Uma crise só começa a ser superada quando ela é reconhecida. Isso vale tanto para a vida de indivíduos quanto para a de empresas, instituições, governos, nações e continentes. Fingir que não existe, minimizar ou fugir das responsabilidades só agrava a situação.

Digo isso para mostrar quão imperioso é reconhecer o difícil momento que o Brasil está vivendo. Antes de achar culpados aqui ou acolá, é preciso perceber que há – sim – uma crise instalada. E ela não é singela, rotineira, convencional. Não é como chuva de verão. A gravidade do momento foge da curva das últimas décadas. Suas proporções são consideráveis.

Há uma confluência de vários aspectos negativos. E podemos começar olhando para o cenário externo. A economia internacional está sem vigor. A Europa ainda enfrenta fortes problemas para reencontrar seu equilíbrio financeiro. Países emergentes desaceleraram o crescimento. A China baixou a velocidade de seu avanço.

A economia brasileira vai precisar passar por um freio de arrumação. Se, em alguma medida, isso era compreensível e necessário, em outra, agrava ainda mais a crise. O pacote do ministro Joaquim Levy vem para corrigir erros do passado, mas não gera oxigênio para o curto e o médio prazos. Com a alta de preços de combustíveis, energia e outros serviços essenciais, a recessão será inevitável. Ao lado disso, os juros também se elevam. O setor produtivo e os trabalhadores, especialmente os que ganham menos, pagarão a maior parte dessa conta.

Na política, os desencontros se sobrepõem. Embora as instituições estejam funcionando, a rivalidade e a tensão entre elas são cada vez mais visíveis. Pessoas se confundem com poderes. As proporções da corrupção na Petrobrás atingiram níveis estratosféricos. Estamos diante, inequivocamente, de um dos maiores escândalos mundiais. O Parlamento rivaliza na defesa de seus líderes e interesses. O Executivo demonstra incapacidade de adotar um diálogo fluente e permanente com sua base de apoio. Setores de oposição, sentindo a vulnerabilidade, devem fazer uma manifestação de grandes proporções no próximo dia 15.

Estão a caminho novas etapas do Petrolão. As delações prosseguem e, com elas, novas provas de corrupção irão aparecer, assim como o surgimento de mais nomes de políticos. O que provocará mais tensão no Congresso Nacional.

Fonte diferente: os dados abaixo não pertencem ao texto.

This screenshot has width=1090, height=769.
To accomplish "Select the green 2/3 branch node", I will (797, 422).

O Brasil segue deficiente em sua infraestrutura. Não há planejamento de longo prazo para a área. O mesmo se pode dizer dos setores de desenvolvimento, saúde, educação e segurança. O governo não conseguiu reduzir seus próprios custos, que cresceram em níveis desproporcionais nos últimos anos. E os mecanismos de transparência têm se mostrado insuficientes para precaver eventuais desvios. A sensação de impunidade e de descrença aumenta.

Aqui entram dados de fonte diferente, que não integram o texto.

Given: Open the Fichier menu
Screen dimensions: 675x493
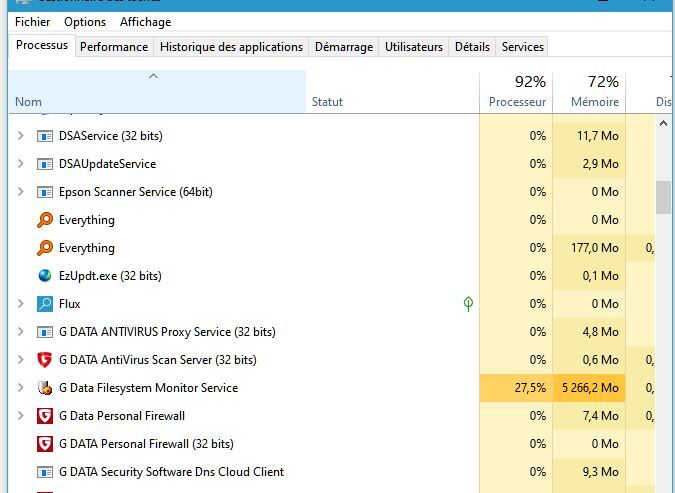Looking at the screenshot, I should coord(32,22).
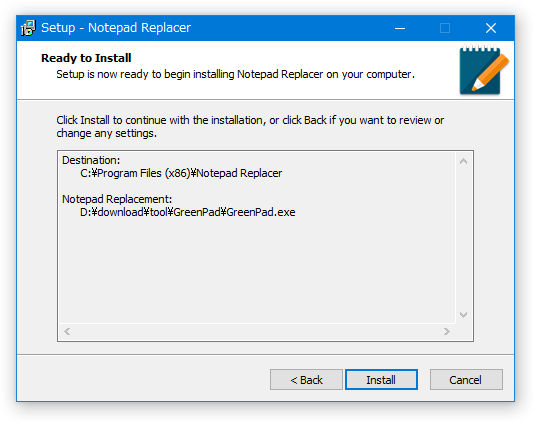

Não sou de desenhar cenários caóticos por antevisão. É sempre difícil prevê-los. Não dou como certo, portanto, que o país venha a derivar para uma situação de maior insustentabilidade. Até porque isso seria muito ruim para a nação, tanto interna quanto externamente. Mas não se pode ignorar que o momento não está propício nem mesmo para um pacto de conciliação e governança, por mais que alguns dos problemas sejam históricos.

Penso que só uma verdadeira pauta de futuro seria capaz de reposicionar o ânimo da nação, envolvendo o ambiente político, produtivo e social. Falo em propor mudanças estruturais, revendo modelos que estão superados desde a Constituição de 1988. Falo de reformar o país com um viés transformador, superando gargalos históricos e visões ultrapassadas.

Todavia, o atual establishment político dificilmente conseguirá isso, seja via Executivo ou Legislativo. Por esse motivo é que tenho defendido a convocação de uma Assembleia Constituinte Revisora Exclusiva. É a única ferramenta viável para que, num horizonte próximo, a nação volte a olhar para frente.